I like pithy little maxims, particularly ones that have been around forever. I suppose there’s a school of thought that would say that all the good things to say, have probably already been said and so quoting a proverb or saying is really just an exercise in reuse. What I like about them, makes me sound literary and smart, a nice ruse. One of my prouder moments; when I was about 15 or 16 years old I had a crush on a girl who had just moved into the neighborhood, I think her name was Dana but I might be wrong. She had this gorgeous mane of long jet black soft curls, piercing blue eye and few other attributes which proper decorum prohibits my mentioning. Just say’n, I was 16 after all. Not that at 50 I would feel all that different but I probably wouldn’t mention it.. or wait I just did. Shameful.

Anyway.. I put a decent amount of time and effort into trying to foster a little relationship with Dana, to no avail. To put it bluntly she was not a fan. But, she was nice enough one fine afternoon to let me know all the reasons she was not a fan, something I would later learn is called feedback, and would learn even later than that,should be considered a gift. BTW, this feedback is a gift thing.. good gifts come with gift receipts and can be returned if you don’t like them. This has not proven to be true in the case of feedback.

----

◆ **Prompt A**
Revise the essay on old maxims, beginning at the words "Anyway.. I put" and stopping after "case of feedback.", with "feedback" changed to "criticism" everywhere it appears.
◆ **Prompt B**
Write the next few paragraphs of the essay on old maxims, picking up right after its final sentence.
The material that comes next has no connection to the essay on old maxims.

◆ **Provided material**
----

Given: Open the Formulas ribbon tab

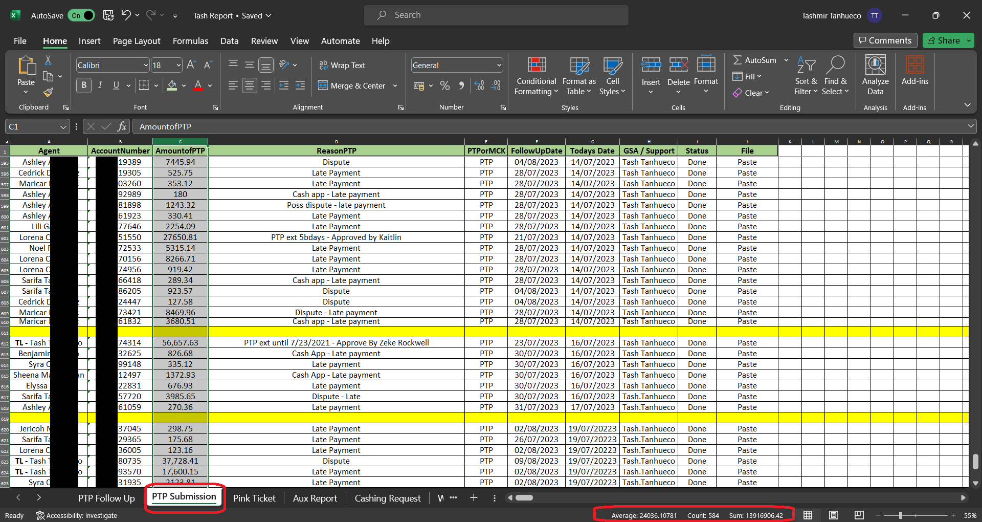Looking at the screenshot, I should [x=190, y=41].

----

◆ **Exercise output A**
Anyway.. I put a decent amount of time and effort into trying to foster a little relationship with Dana, to no avail. To put it bluntly she was not a fan. But, she was nice enough one fine afternoon to let me know all the reasons she was not a fan, something I would later learn is called criticism, and would learn even later than that,should be considered a gift. BTW, this criticism is a gift thing.. good gifts come with gift receipts and can be returned if you don’t like them. This has not proven to be true in the case of criticism.

◆ **Exercise output B**
ANYWAY- I hit on her for a couple months, until she sat down one day and said something to the effect of “I’d like to present you with a list of reasons that me, and every other girl in high school I’ve talked too, find you undesirable.”

Cool. Bring it.

“Reason number one- you use big words.”

I remember that comment like it was yesterday. And I seriously can’t remember another thing she said, despite her rambling on for another couple hundred reasons. I couldn’t get past the “use big words” comment because in my mind this little dish was now in the category of imbecile, which if you are also uncomfy with big words is a an archaic word which was used to describe people with IQ’s in the >;50 range. Amazingly enough she became considerably less attractive at that point, I moved on and started dating a girl in the school choir who was also attractive, but more importantly, brilliant.

Words matter. Numbers.. .

Numbers matter too, but I’ve never been comfortable in the world of numbers. To the contrary I’ve always relished in language, I love navigating complicated conversation, my head seems to have a handy thesaurus at the ready, not a dictionary mind you, spelling remains an issue. I’m almost always able to insert just the right word to evoke just the right nuance to a conversation. My children however are far more comfortable in the quantitative world, the exactness found in the realm of mathematics is their preferred space. For them, diving into a complicated formula and solving an equation brings a closure that they just can’t find in literary pursuits. When I see a perfectly good sentence corrupted with numbers and odd symbols I find myself beyond intimidated, and maybe even a little sick to my stomach. It’s like it’s a secret code and I have no decoder ring.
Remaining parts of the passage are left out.